* _Stored records_:
------------------------------------------------------------------------

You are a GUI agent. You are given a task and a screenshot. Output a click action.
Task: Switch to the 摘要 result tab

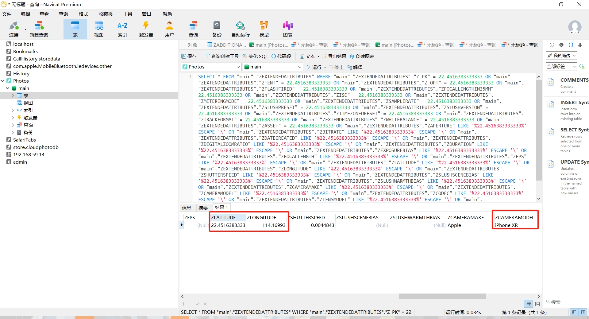(203, 208)
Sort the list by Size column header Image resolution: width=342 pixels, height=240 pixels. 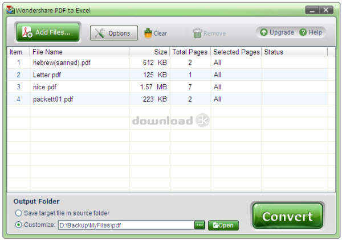pyautogui.click(x=149, y=52)
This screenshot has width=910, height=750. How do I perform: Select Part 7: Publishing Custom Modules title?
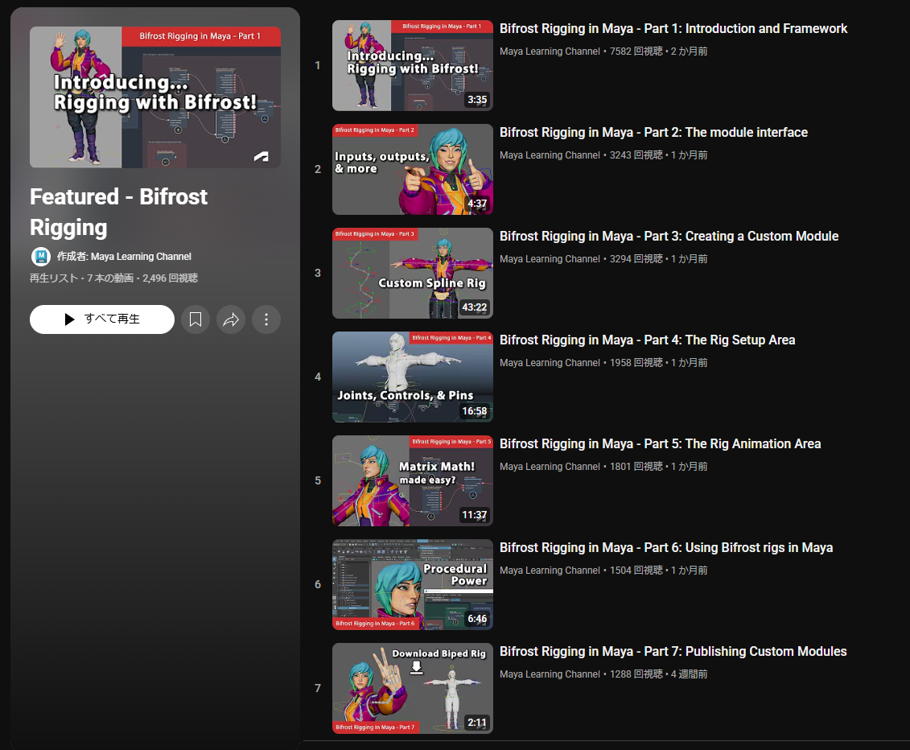coord(673,652)
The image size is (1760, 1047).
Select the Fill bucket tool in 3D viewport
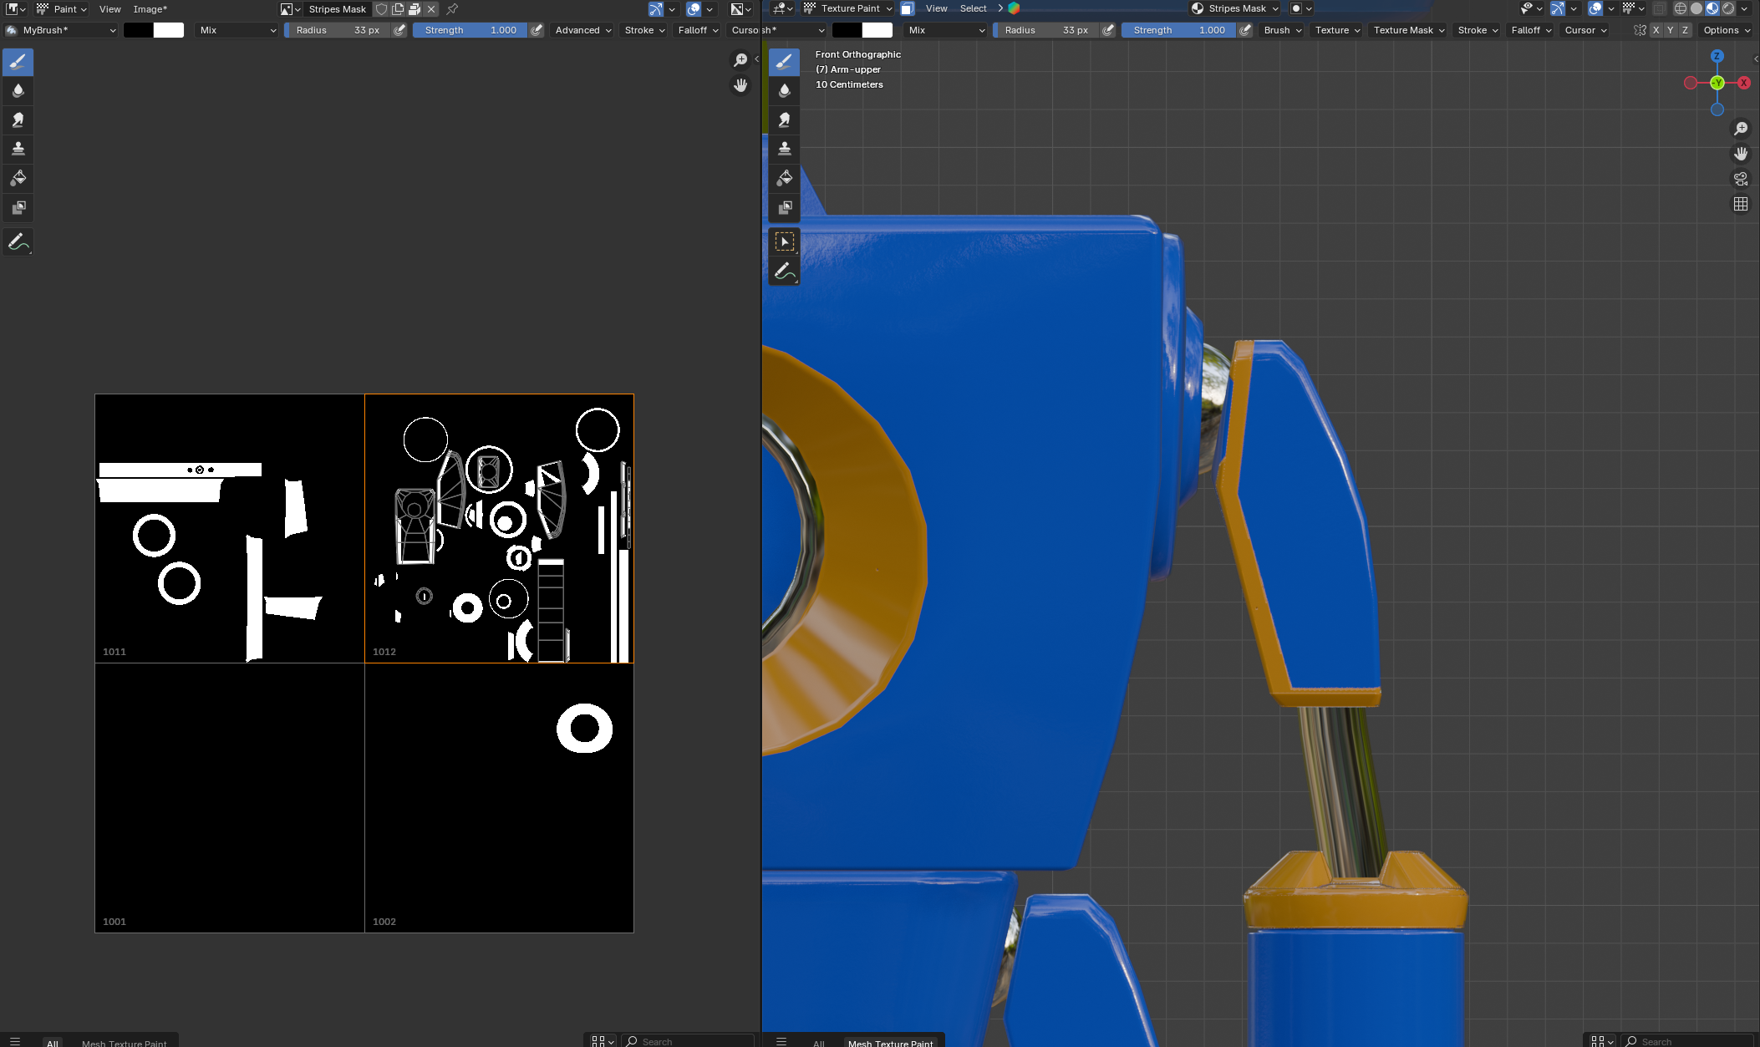784,178
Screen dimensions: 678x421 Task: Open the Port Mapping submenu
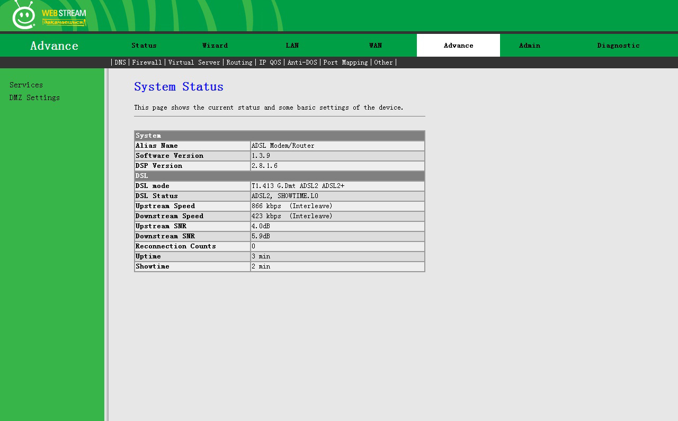click(x=345, y=62)
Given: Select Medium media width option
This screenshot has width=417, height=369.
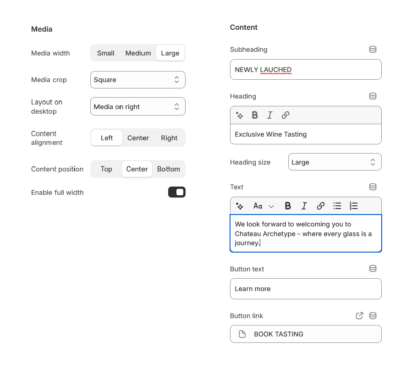Looking at the screenshot, I should point(138,53).
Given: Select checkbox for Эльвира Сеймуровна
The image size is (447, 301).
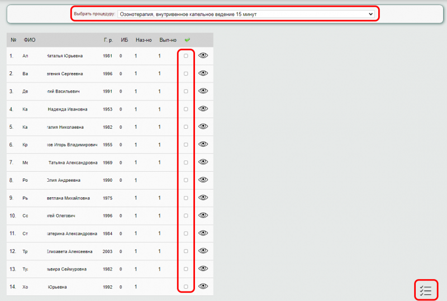Looking at the screenshot, I should [x=186, y=269].
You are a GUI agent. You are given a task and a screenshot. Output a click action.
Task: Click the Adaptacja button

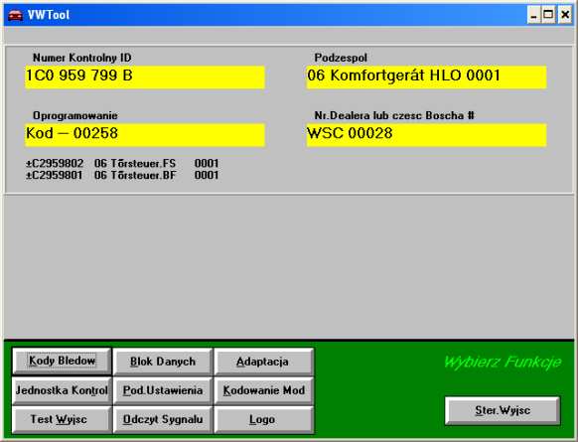coord(263,362)
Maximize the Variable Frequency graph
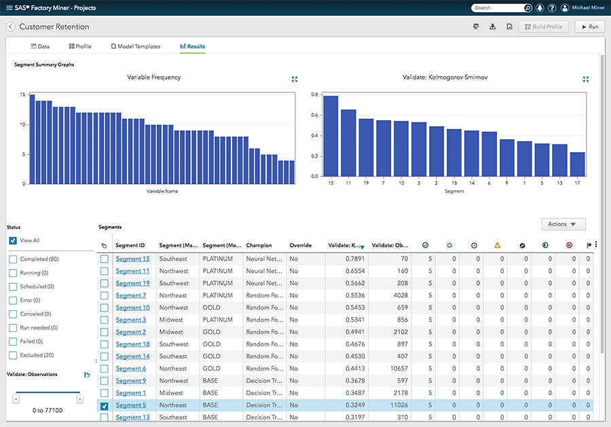The width and height of the screenshot is (611, 427). coord(295,79)
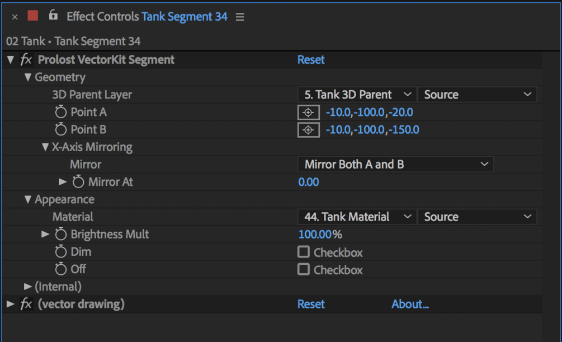Click the fx icon for Prolost VectorKit Segment
The image size is (562, 342).
coord(26,60)
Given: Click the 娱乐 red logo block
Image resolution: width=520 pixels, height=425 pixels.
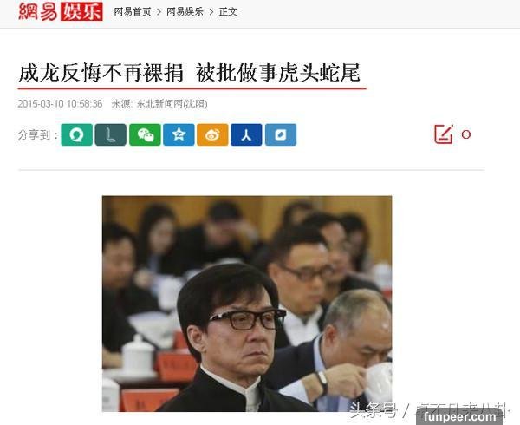Looking at the screenshot, I should click(81, 11).
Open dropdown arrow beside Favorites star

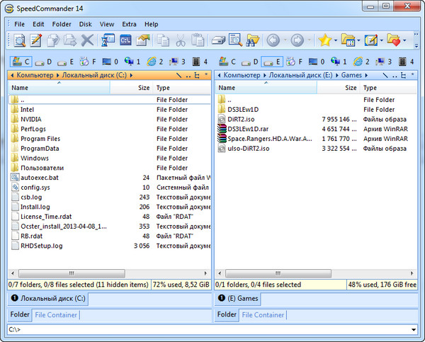click(336, 40)
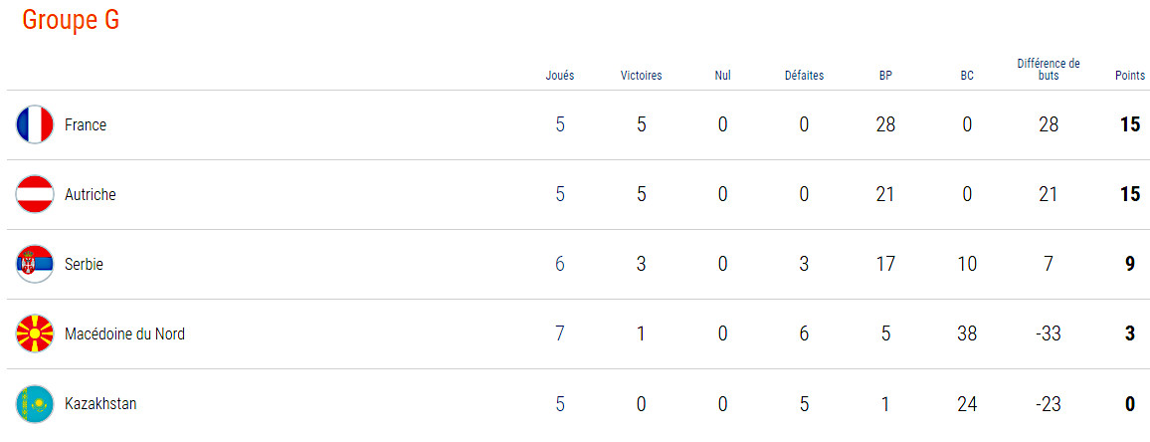Select France's 15 points value

pyautogui.click(x=1130, y=124)
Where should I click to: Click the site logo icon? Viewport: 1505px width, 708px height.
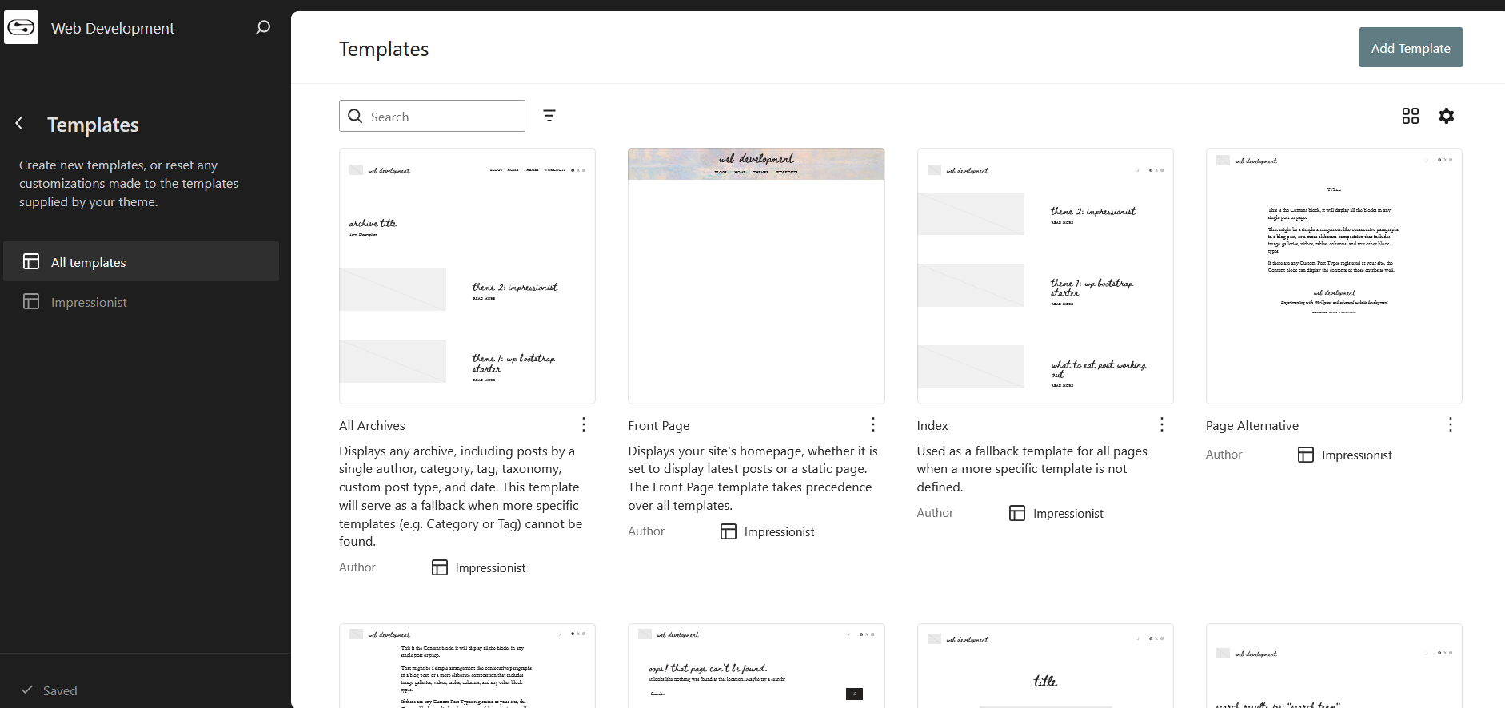pyautogui.click(x=21, y=28)
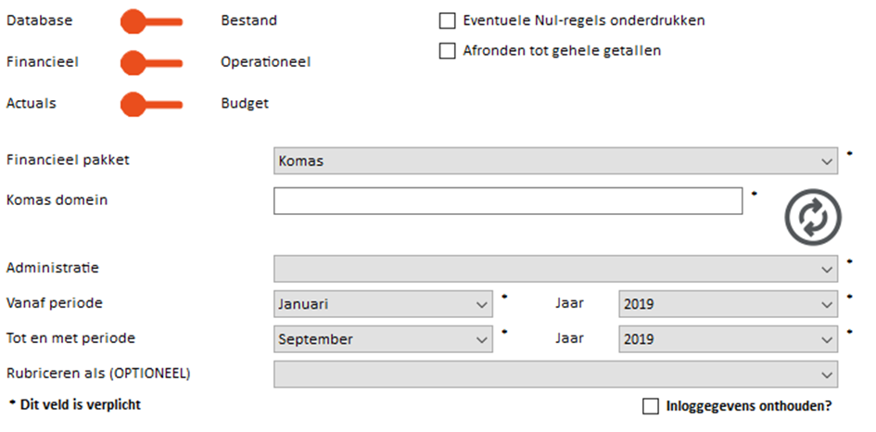The height and width of the screenshot is (432, 876).
Task: Open the Financieel pakket dropdown
Action: click(555, 161)
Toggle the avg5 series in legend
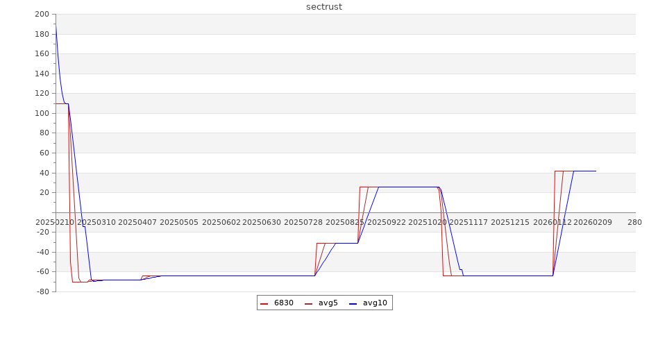 click(x=328, y=303)
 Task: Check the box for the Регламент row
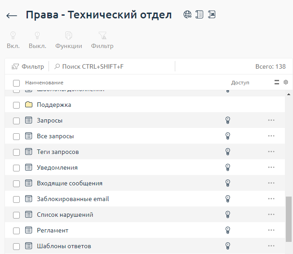click(17, 231)
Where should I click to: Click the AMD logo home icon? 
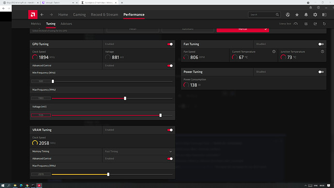point(33,15)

------------------------------------------------------------------------

* _Activity_:
An exact copy is needed of the lines running from the one with "Given: Select Medium media width option" through the end of the data above, and of those lines only, without pictures.

* _Response to this exercise_:
Given: Select Medium media width option
This screenshot has width=417, height=369.
Looking at the screenshot, I should point(138,53).
Given: Select checkbox for Эльвира Сеймуровна
The image size is (447, 301).
Looking at the screenshot, I should [x=186, y=269].
You are a GUI agent. You are given a task and a screenshot. Output a click action.
Task: Click the Adaptacja button

coord(263,362)
Maximize the Variable Frequency graph
The width and height of the screenshot is (611, 427). coord(295,79)
Click the fx icon for Prolost VectorKit Segment
The image size is (562, 342).
coord(26,60)
Given: Click the 娱乐 red logo block
Image resolution: width=520 pixels, height=425 pixels.
Looking at the screenshot, I should click(81, 11).
Open dropdown arrow beside Favorites star

click(336, 40)
Select France's 15 points value

pyautogui.click(x=1130, y=124)
Where should I click to: Click the site logo icon? Viewport: 1505px width, 708px height.
pyautogui.click(x=21, y=28)
The height and width of the screenshot is (432, 876).
Task: Open the Financieel pakket dropdown
Action: click(555, 161)
Toggle the avg5 series in legend
 click(x=328, y=303)
 Task: Check the box for the Регламент row
click(17, 231)
Where should I click to: Click the AMD logo home icon? 
point(33,15)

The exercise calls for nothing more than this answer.